The resolution at the very end will give us a glimpse of the new status quo, or the state of your protagonist’s life after all has been said and done. In the Hunger Games, the ending isn’t Katniss and Peeta defying the capitol with the berries, it’s Katniss and Peeta back in District 12 as the crowning victors, hinting at the change in Katniss as she struggles to familiarize herself with her surroundings.

This–very short–section ties up any of the film’s loose ends and answers lingering questions about the plotline.

It’s Blake Snyder’s final image. It’s what he calls the opposite of the opening image, the final shot that demonstrates the absolute mirror change that has occurred. In Pride and Prejudice, the opening image has Lizzie walking through the grounds of her father’s cottage, alone with her head stuck in a book. One of the final images of this film sees her walking at dawn, still alone, but then Darcy comes striding out the mist towards her. She’s no longer alone, and more than that, she’s completely changed since the opening. She’s less proud and quick to judge.

Script to Screen

Scripts which transition into films will most certainly go through test screenings to gauge the audience reaction so that producers can decide whether or not they’ll be a box office hit. Third acts and character arcs are often changed as a result of a negative test screening.  

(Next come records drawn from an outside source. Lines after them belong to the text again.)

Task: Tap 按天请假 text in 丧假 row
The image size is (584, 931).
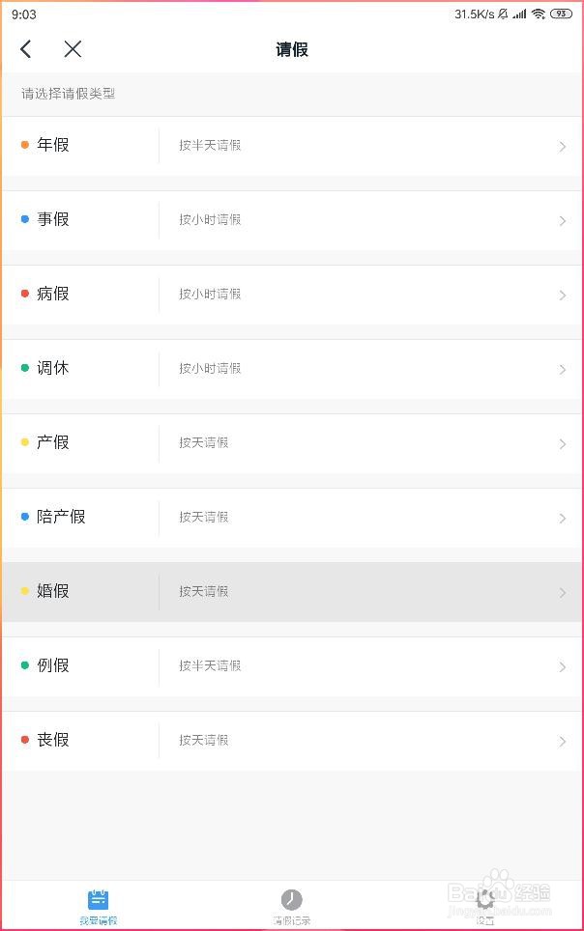Action: click(x=204, y=740)
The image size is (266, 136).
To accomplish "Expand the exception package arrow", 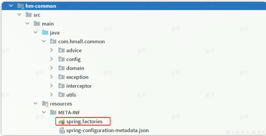I will click(x=51, y=77).
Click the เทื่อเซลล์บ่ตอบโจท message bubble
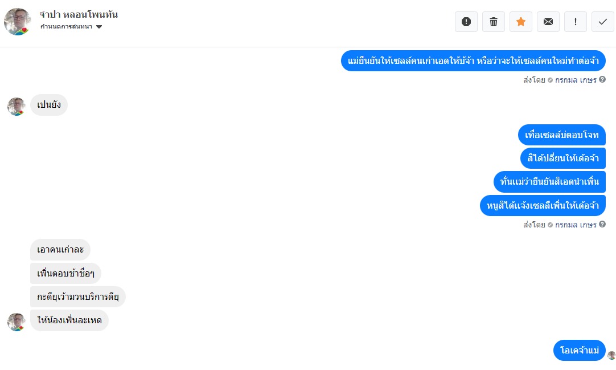Screen dimensions: 616x370 [x=562, y=135]
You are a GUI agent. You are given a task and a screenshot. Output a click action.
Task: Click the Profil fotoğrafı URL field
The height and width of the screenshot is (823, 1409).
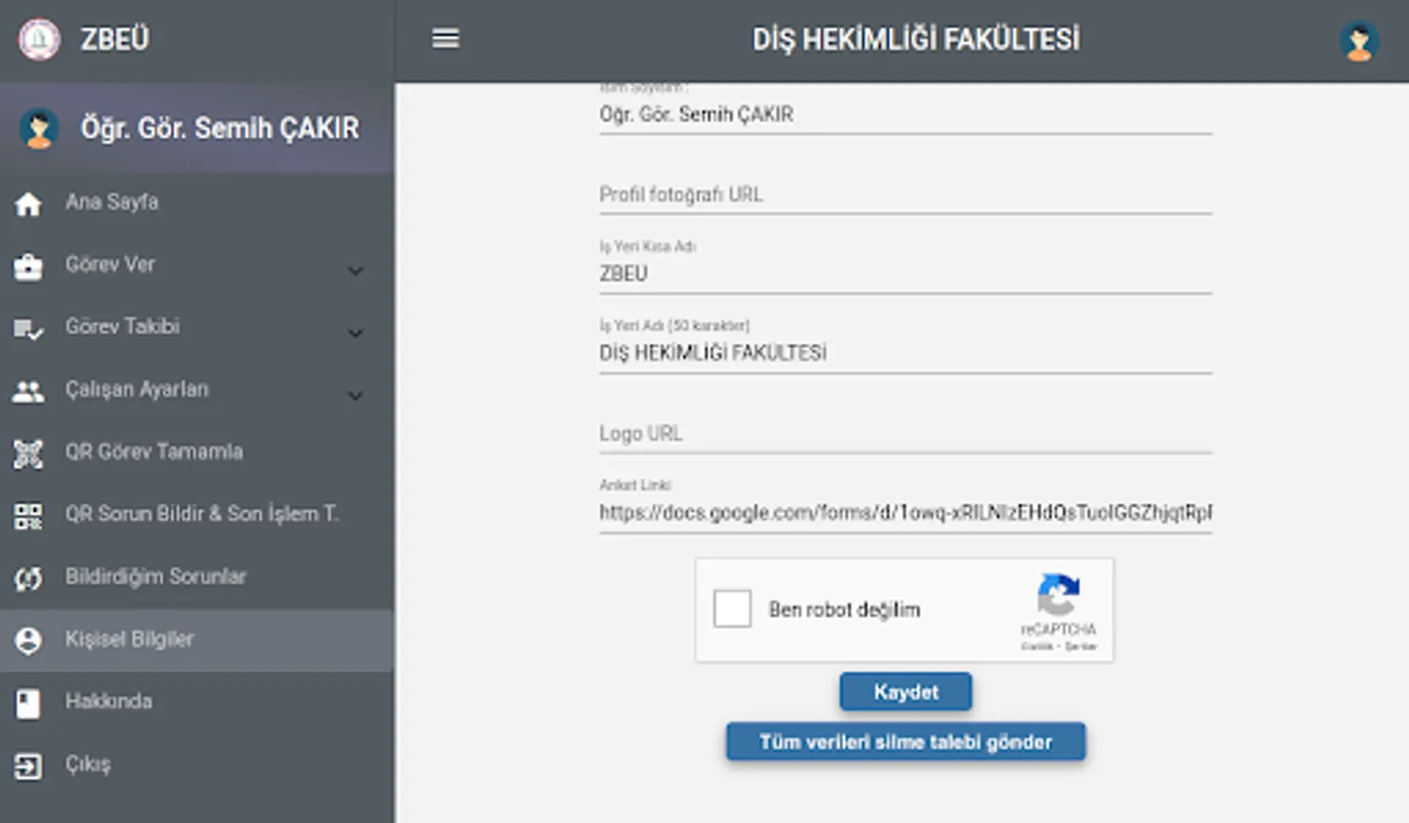click(x=905, y=195)

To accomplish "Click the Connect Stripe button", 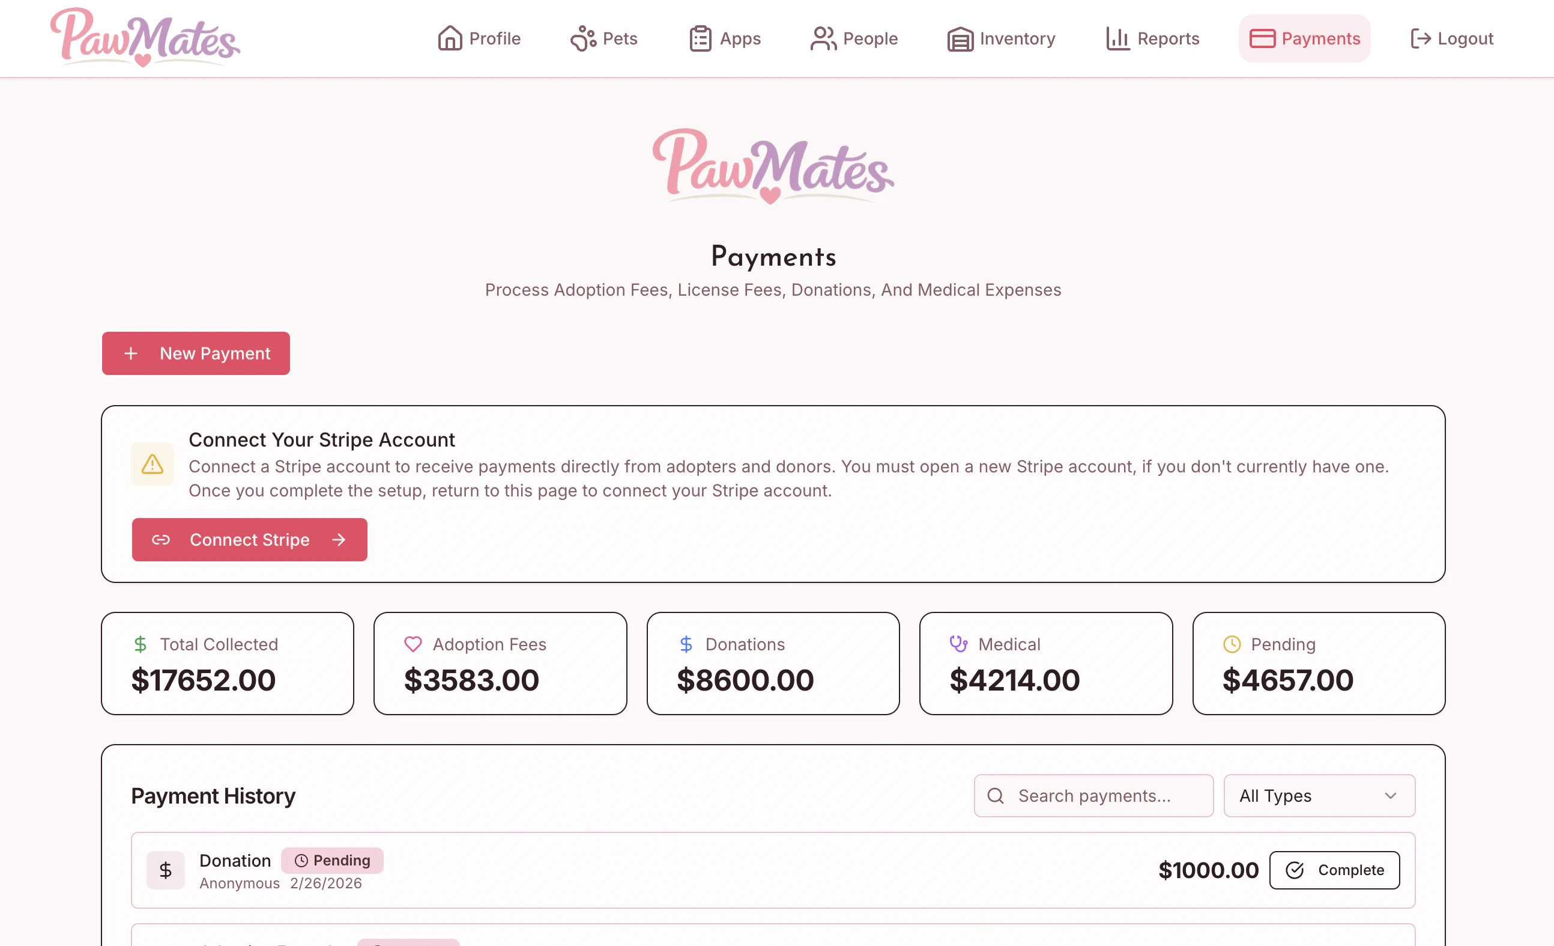I will (x=249, y=540).
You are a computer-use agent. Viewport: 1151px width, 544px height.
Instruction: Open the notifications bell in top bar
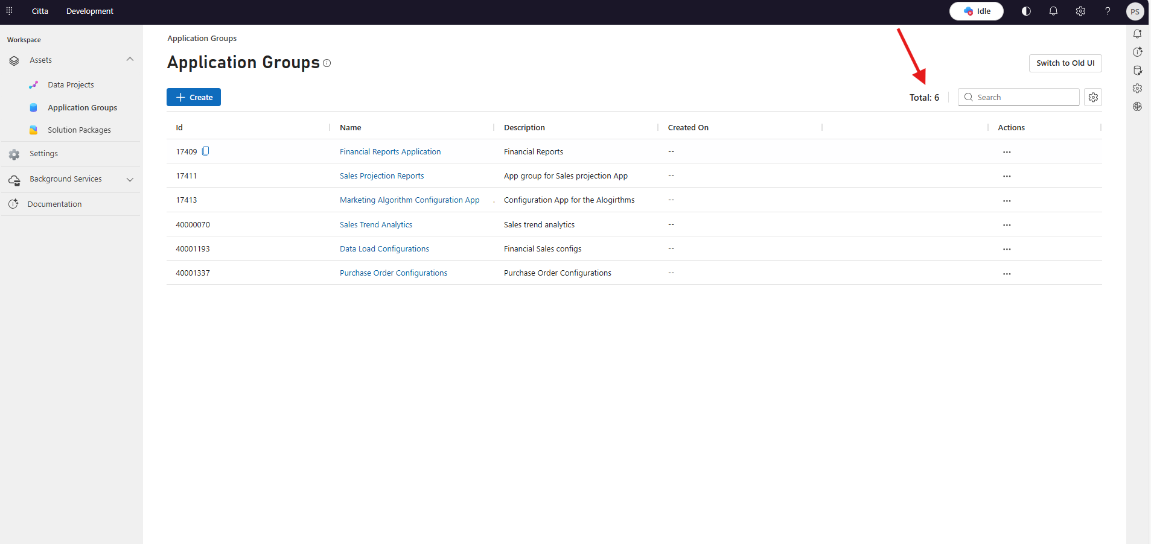1053,11
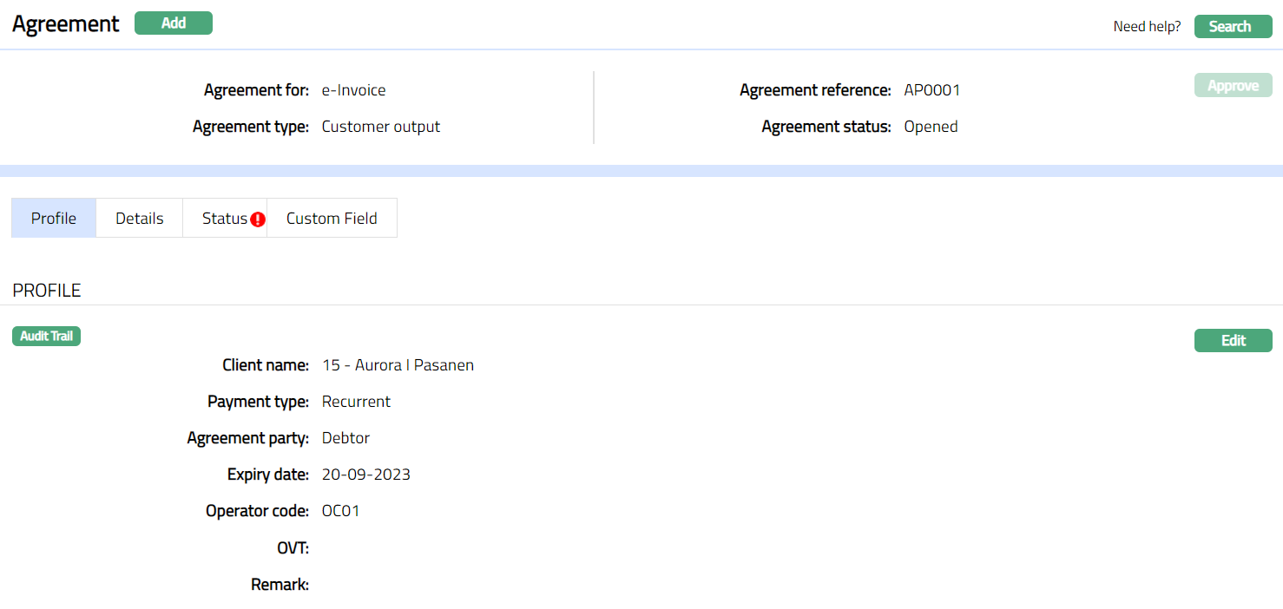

In Blade Runner, Ridley Scott was pressured to change Ford’s Character into a more ironic, upbeat version than his original, darker self. This eventually affected the ending, in which the original dark ending was changed into a more upbeat one to reflect Ford’s character. Instead of dooming the entire human race, the ending scene touches on a hopeful ending in the sunshine.

In Pretty in Pink, according to the original script, Andie’s character arc saw her develop feelings for Duckie, whose own unrequited love for her form the emotional bulk of the film. But when tested on audiences, this romantic development wasn’t at all favoured, and so Blane and Andie end up together. Receiving mixed reviews, some thought this made Andie’s character slightly more realistic and less fickle, because she continues to like the same character she did in the beginning, and still appreciates Duckie’s relationship.

Hancock was originally a script entitled, Tonight, he comes, and Hancock’s character was much darker, dabbling between alcoholism and depression. The end result, produced nearly a decade after the script was written, became a much lighter, quirkier version than its predecessor, all for story purpose.